Bisakah Anda menuliskan kembali semua catatan di bawah ini, tetapi mengganti "Video settings" dengan "Audio settings" dan membiarkan bagian lain tetap sama? Jangan sertakan gambar dalam jawaban.

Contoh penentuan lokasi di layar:
════════════════════

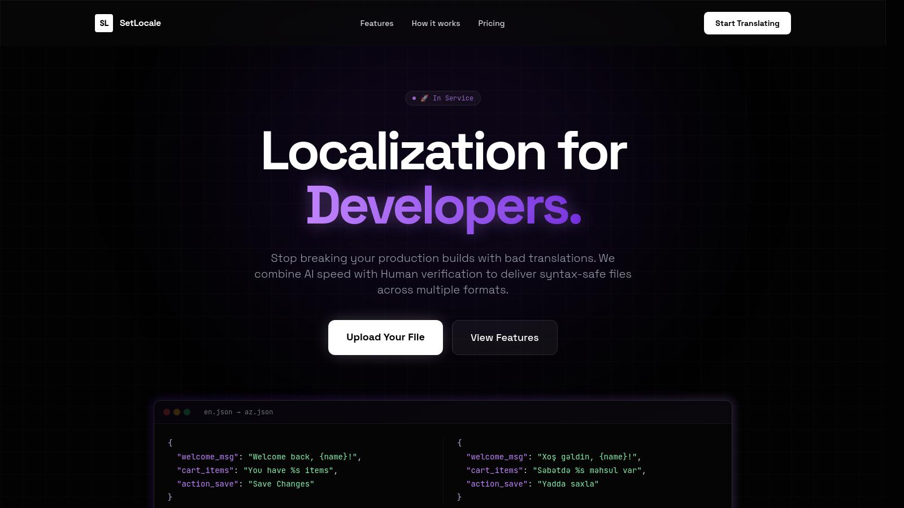Open the Features navigation item
The width and height of the screenshot is (904, 508).
coord(376,23)
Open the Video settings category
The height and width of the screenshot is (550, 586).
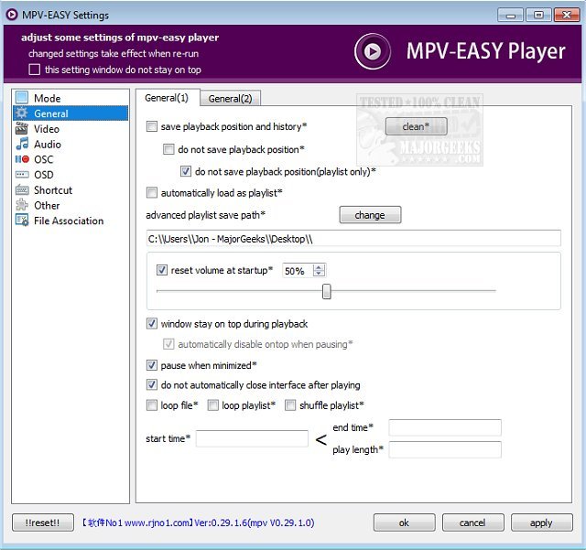46,129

════════════════════

Jawaban Berikut:
Open the Features navigation item
The width and height of the screenshot is (904, 508).
coord(376,23)
Open the Audio settings category
The height and width of the screenshot is (550, 586).
46,129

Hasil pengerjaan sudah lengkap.